South America’s biggest political surprise recently has come from one of its smallest countries, Ecuador, where President Lenin Moreno has maneuvered to break with his predecessor and a legacy tinged with authoritarianism and corruption.
Narrowly elected in April, Moreno had been vice president and the anointed successor of Rafael Correa, the populist, left-leaning, U.S.-trained economist who governed for a decade and centralized control over government, the economy and the media. Analysts speculated Moreno could be a timid caretaker put in place to allow Correa to skirt term limits and then sweep back into office in 2021—in the mold of Dmitry Medvedev, who served as Russia’s president for a four-year period that was only a nominal pause in Vladimir Putin’s continued hold on power.
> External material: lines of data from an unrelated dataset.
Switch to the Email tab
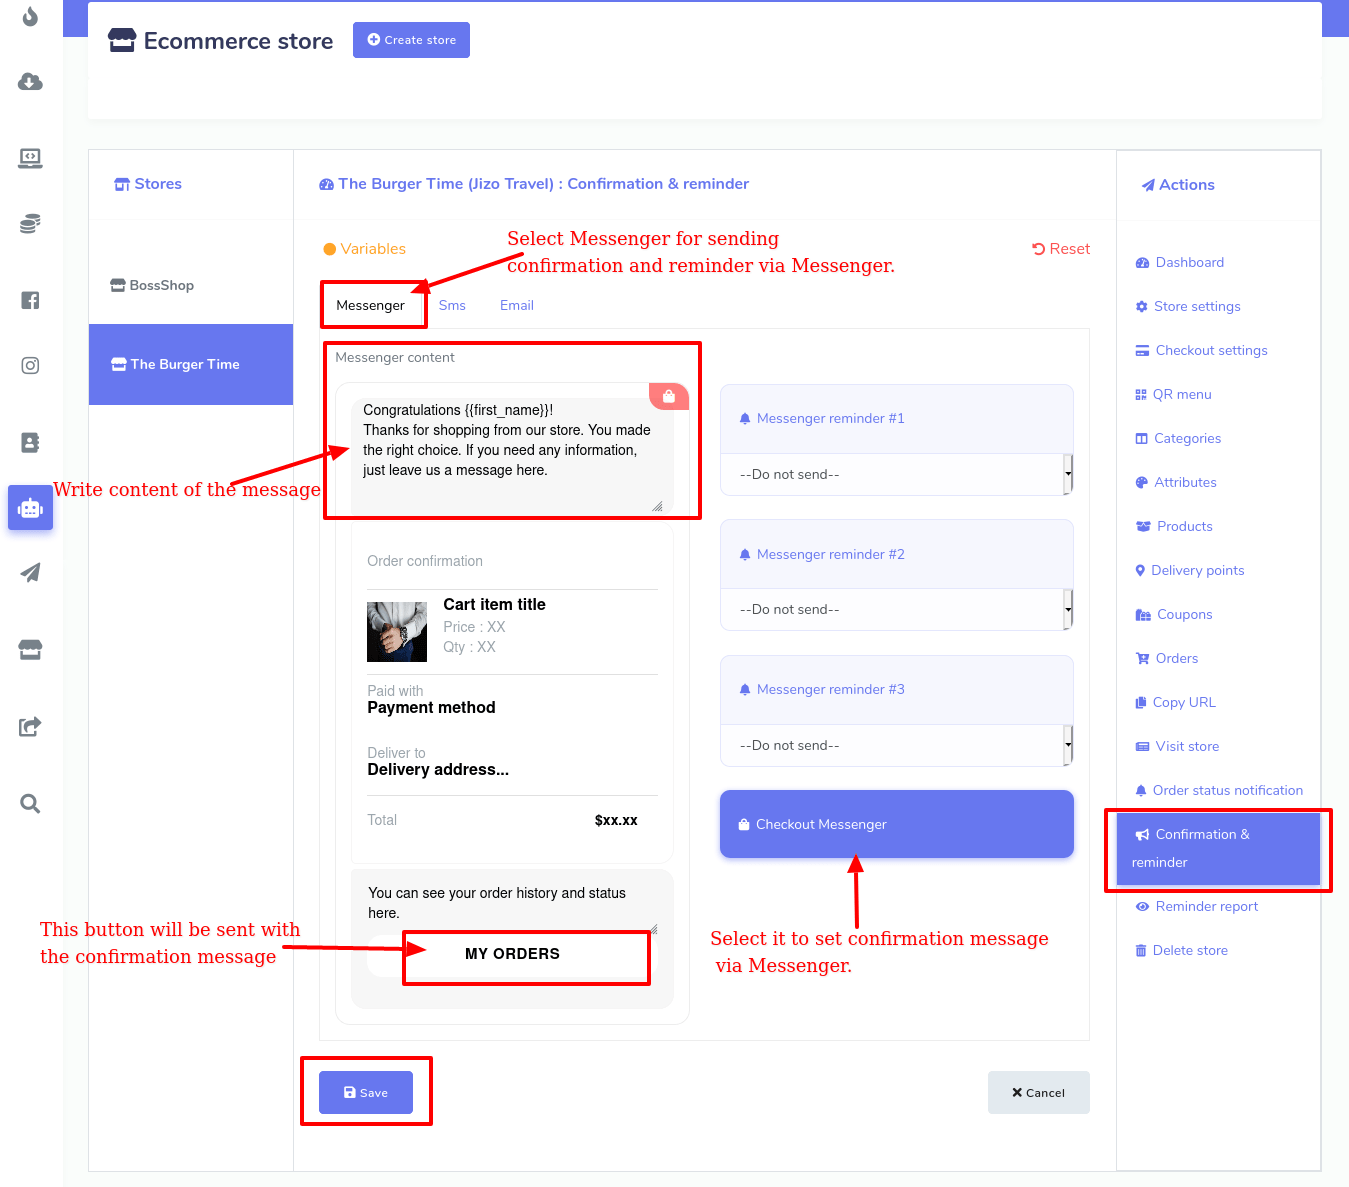(x=516, y=305)
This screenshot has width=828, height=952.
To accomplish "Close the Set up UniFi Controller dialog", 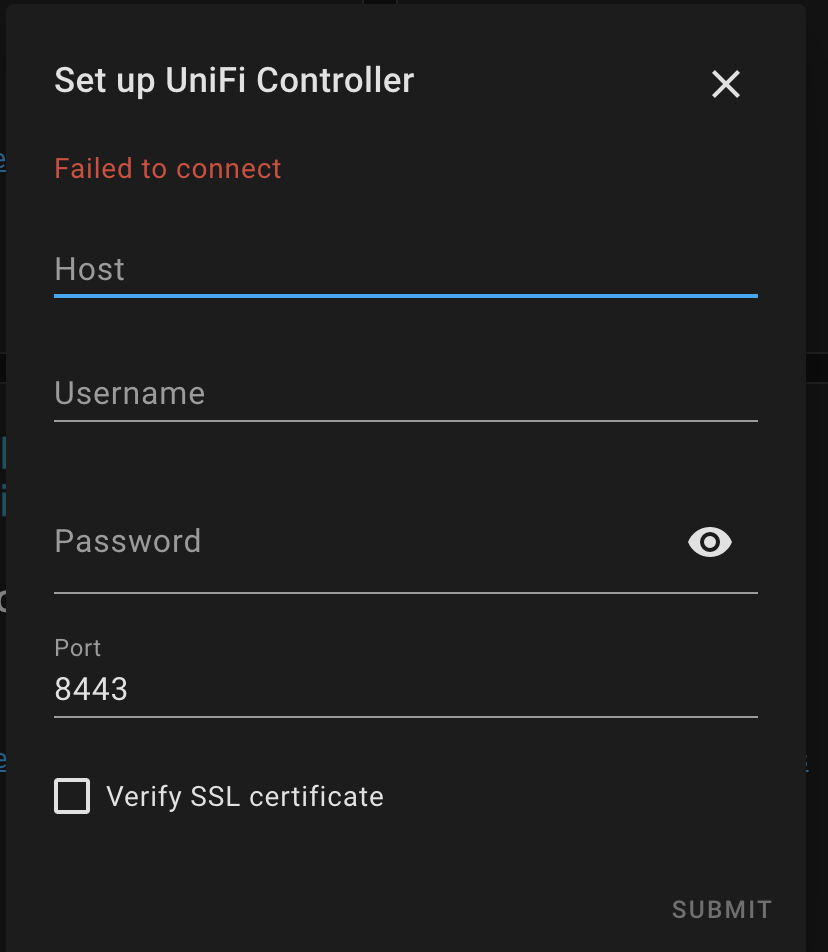I will 725,84.
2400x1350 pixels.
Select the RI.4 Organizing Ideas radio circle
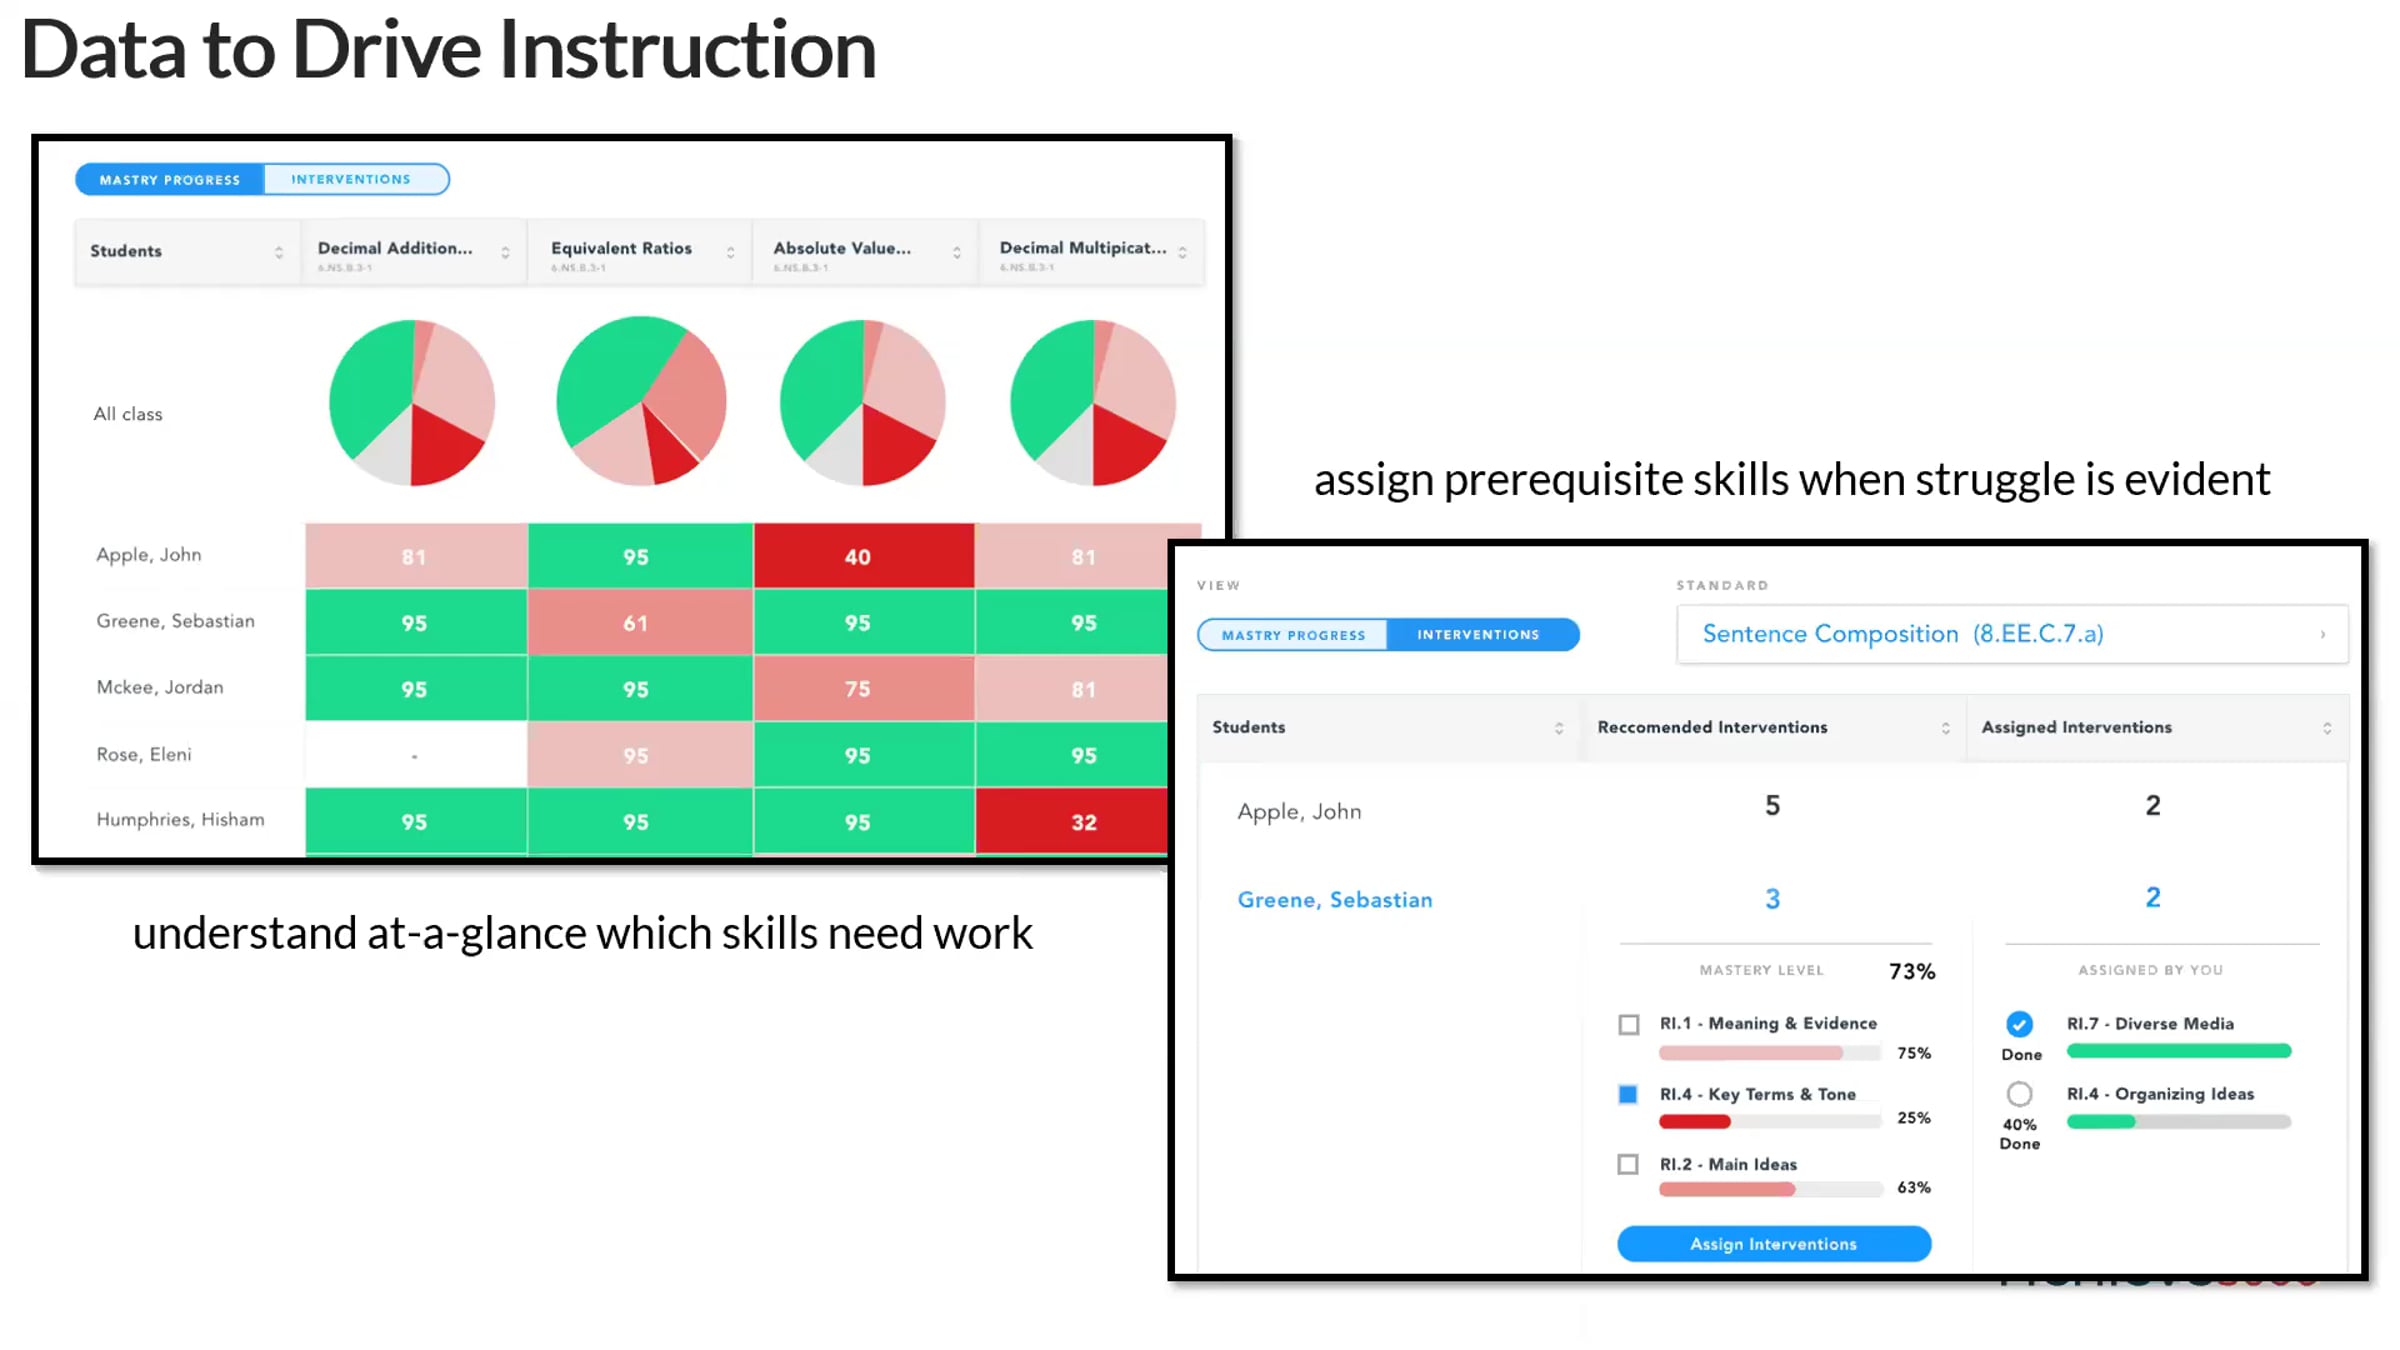(2019, 1094)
Some even intimated that he was potentially a fall guy, propped up to either lose a difficult election or to govern through a period of economic downturn while Correa left the spotlight and went to live in Belgium.
Instead, Moreno departed from the script. A quieter, more conciliatory figure than Correa—Moreno is the world’s only head of state in a wheelchair, having been paralyzed in a 1998 robbery attempt—his political maneuvering has been swift and decisive. He quickly turned on Correa, seeking to distance himself from perceived rampant corruption and an economic crisis. With a gentle tone, he has built new bridges with the opposition, the private sector and the press—all without alienating his base of working-class voters who benefited from Correa’s self-proclaimed “Citizens’ Revolution.” And with a high stakes referendum over term limits set for Feb. 4, Moreno has boldly moved to consolidate his gains and lock Correa out of office forever.